#### EXERCISE REQUIREMENTS:
An exact repetition of the data below, without images, is the expected answer.

#### RECORDED INFORMATION:
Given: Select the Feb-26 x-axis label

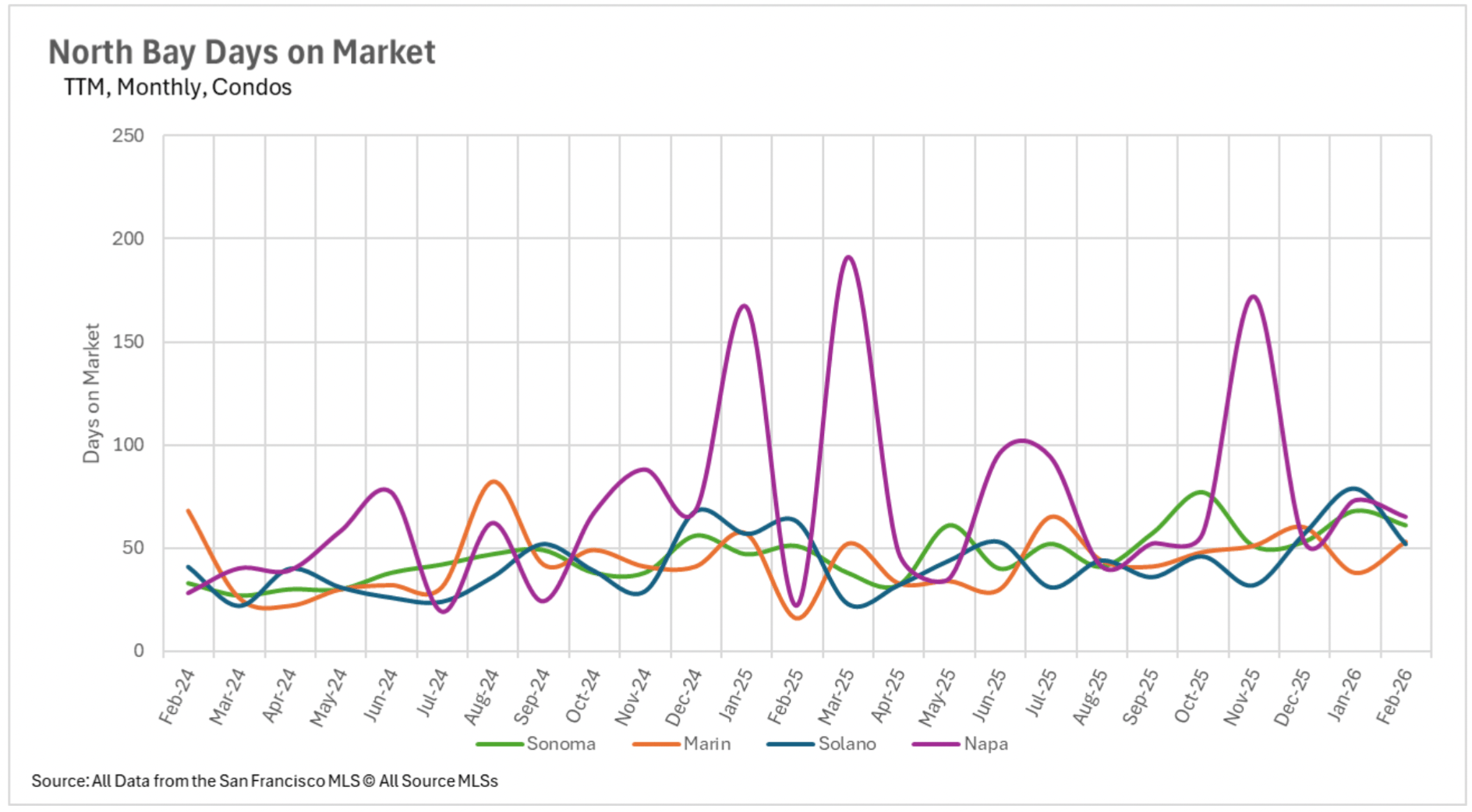Looking at the screenshot, I should click(x=1394, y=696).
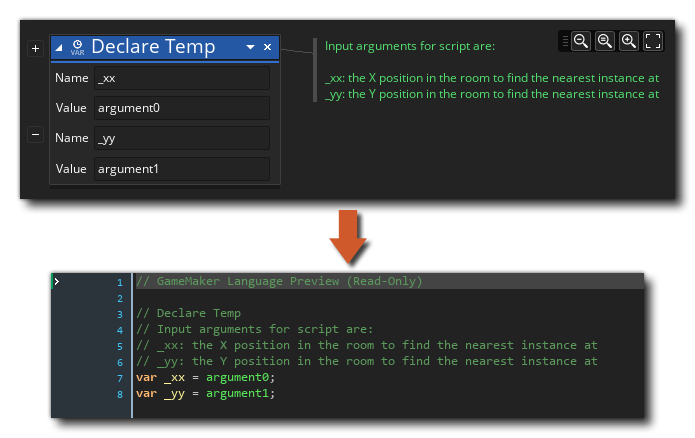Collapse the Declare Temp action node
The image size is (695, 438).
tap(60, 47)
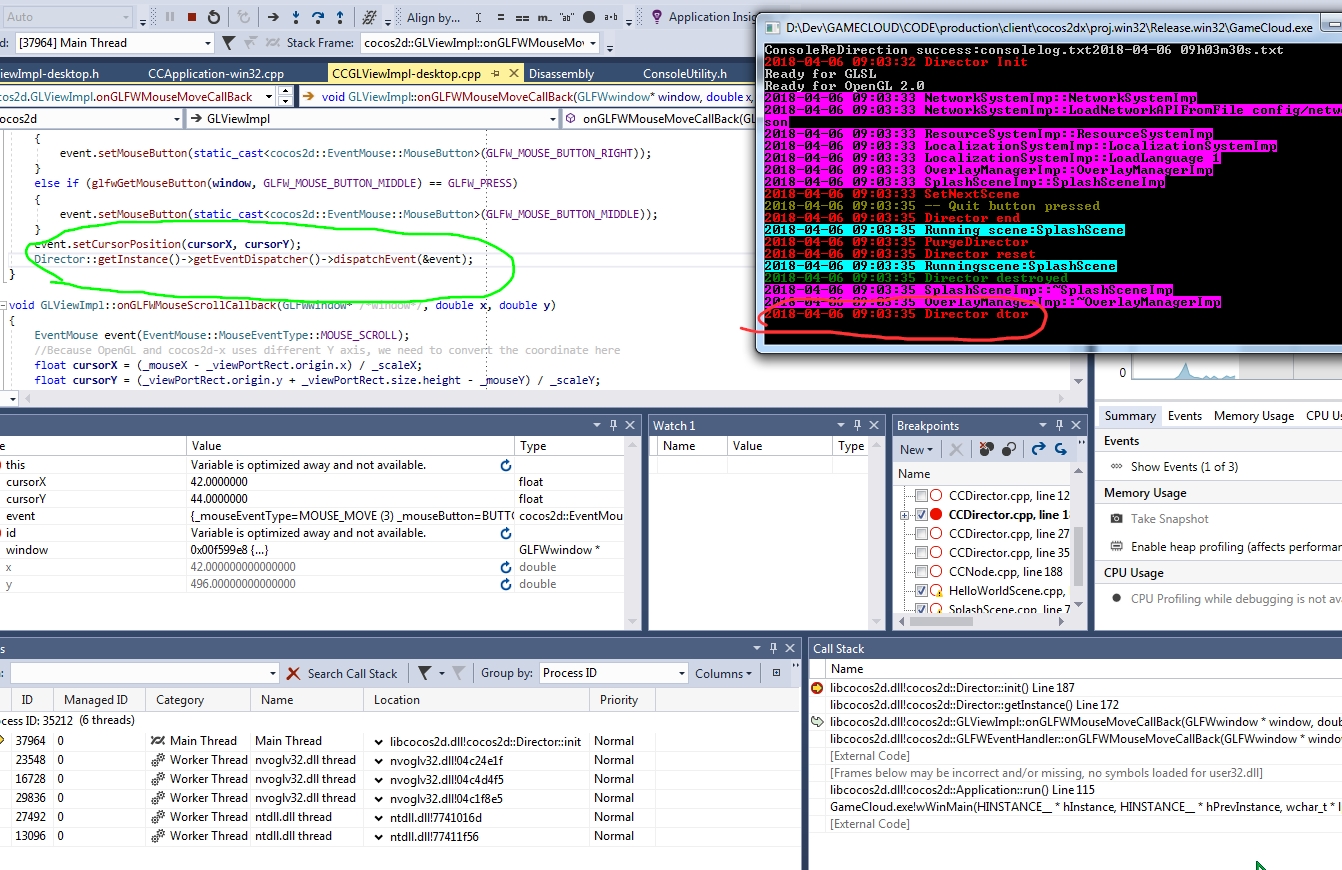The image size is (1342, 870).
Task: Delete all breakpoints icon in Breakpoints toolbar
Action: pyautogui.click(x=986, y=450)
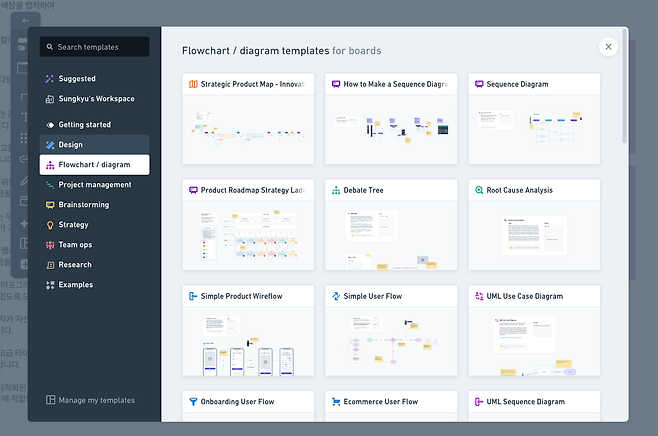Click the search magnifier icon
Viewport: 658px width, 436px height.
tap(50, 47)
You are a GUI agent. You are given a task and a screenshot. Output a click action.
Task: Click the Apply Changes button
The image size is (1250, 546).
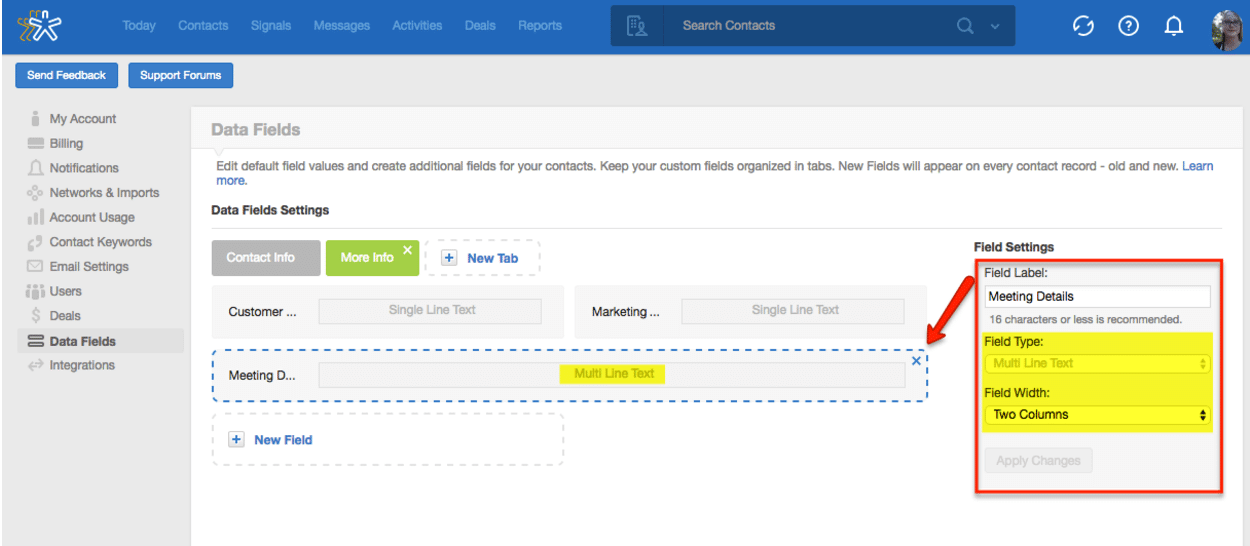[x=1038, y=461]
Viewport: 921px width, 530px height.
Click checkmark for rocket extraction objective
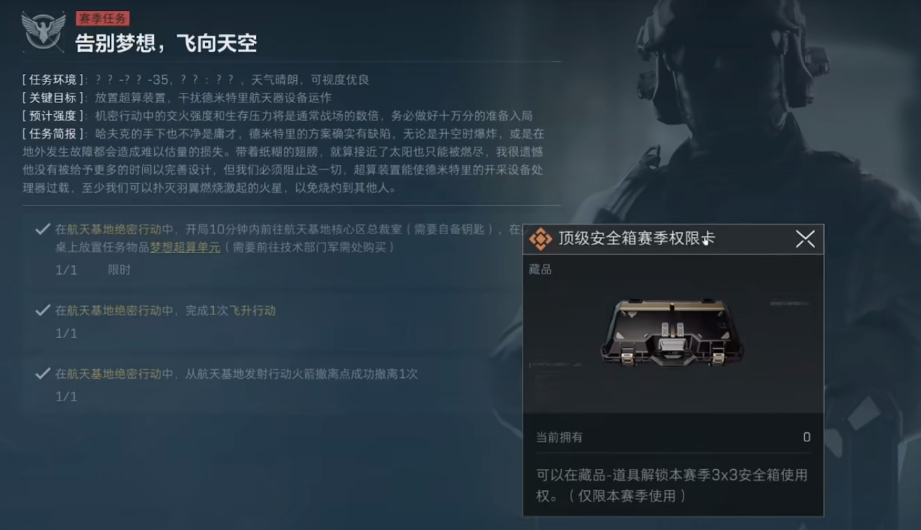[x=42, y=374]
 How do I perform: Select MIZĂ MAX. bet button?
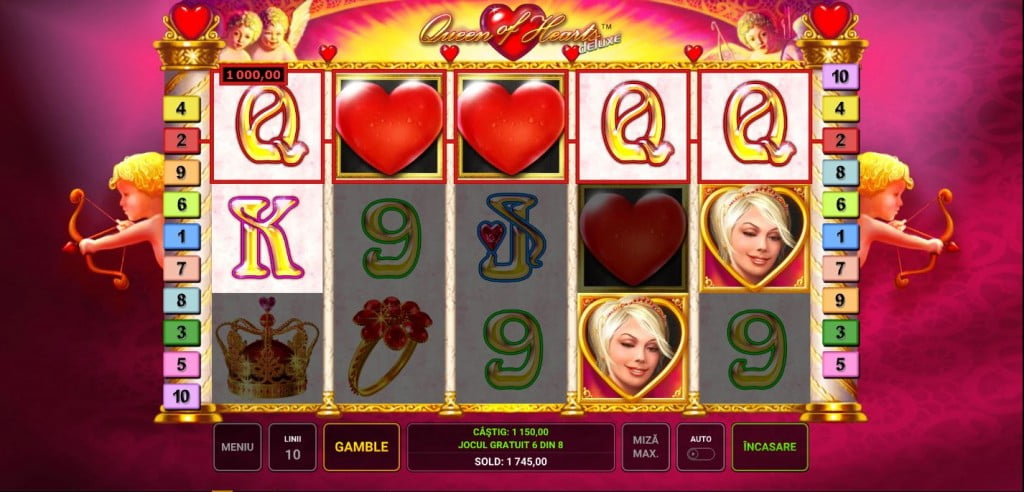tap(645, 447)
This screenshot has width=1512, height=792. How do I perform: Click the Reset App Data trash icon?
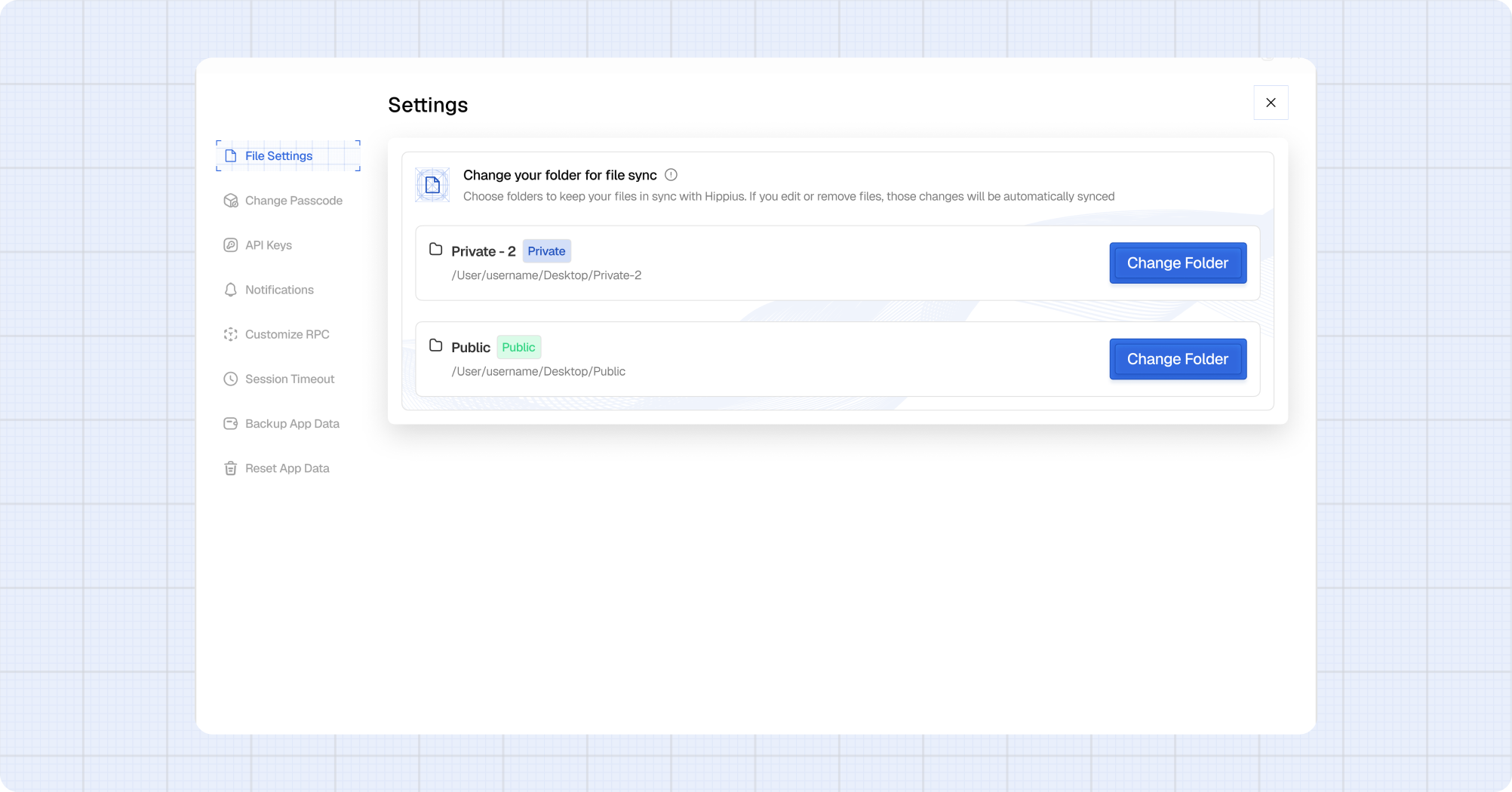coord(231,468)
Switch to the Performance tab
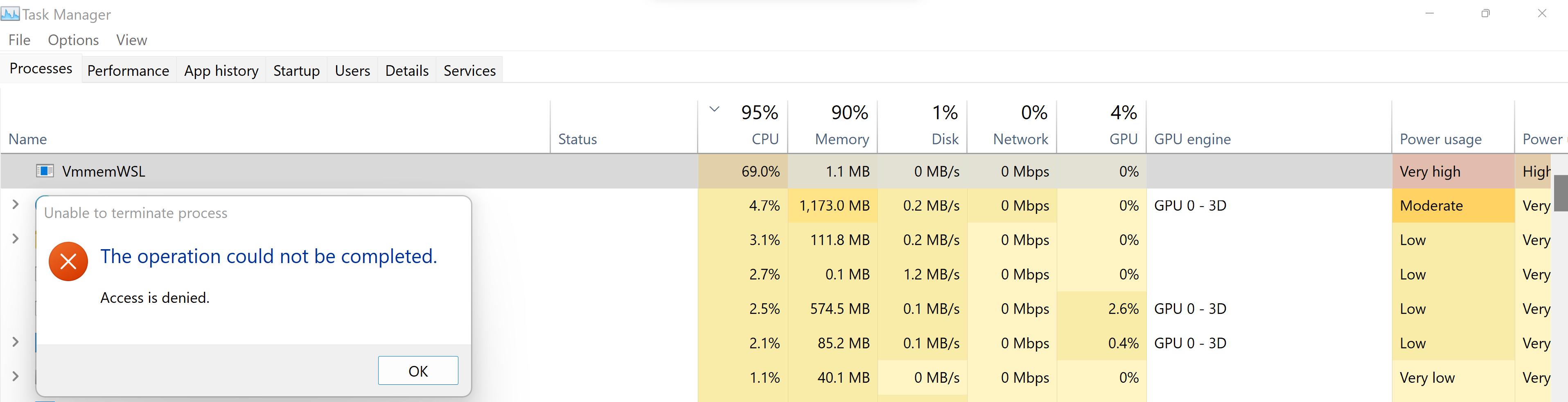 click(128, 70)
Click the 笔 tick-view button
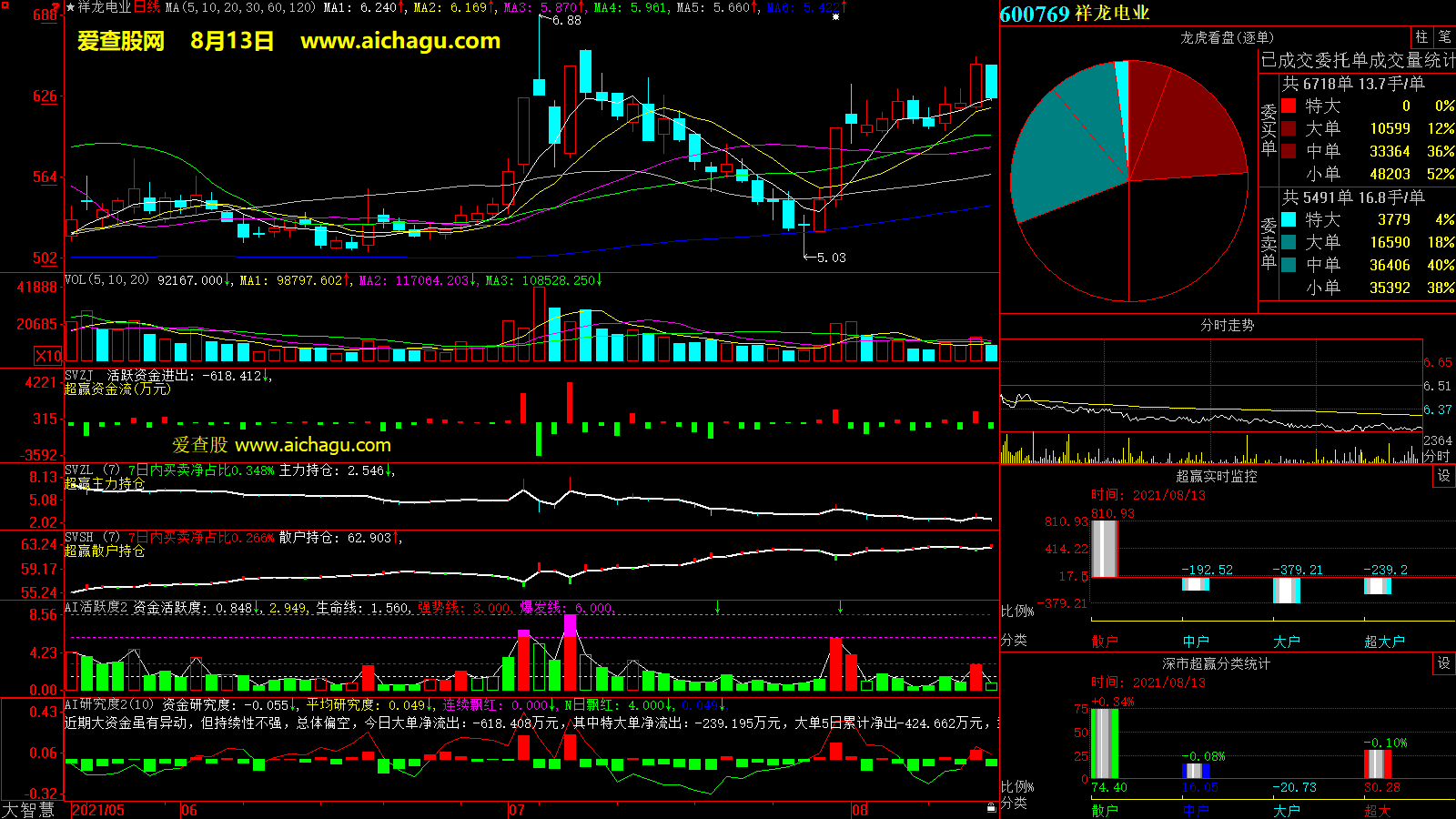Screen dimensions: 1456x819 pyautogui.click(x=1444, y=37)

#### COMPLETED EXERCISE:
Given: Select the Feb-26 x-axis label

Looking at the screenshot, I should click(x=1394, y=696).
Collapse the Declare Temp action node
The image size is (695, 438).
tap(60, 47)
The image size is (1342, 870).
Task: Delete all breakpoints icon in Breakpoints toolbar
Action: pyautogui.click(x=986, y=450)
Click the search magnifier icon
Viewport: 658px width, 436px height.
tap(50, 47)
You are a GUI agent. You are given a task and a screenshot. Output a click action.
Task: Click the Apply Changes button
The image size is (1250, 546).
[x=1038, y=461]
Viewport: 921px width, 530px height.
Click checkmark for rocket extraction objective
[x=42, y=374]
 How do I perform: Select MIZĂ MAX. bet button?
tap(645, 447)
This screenshot has width=1512, height=792. How do I perform: Click the Reset App Data trash icon?
coord(231,468)
Switch to the Performance tab
 click(128, 70)
Click the 笔 tick-view button
Screen dimensions: 1456x819 pyautogui.click(x=1444, y=37)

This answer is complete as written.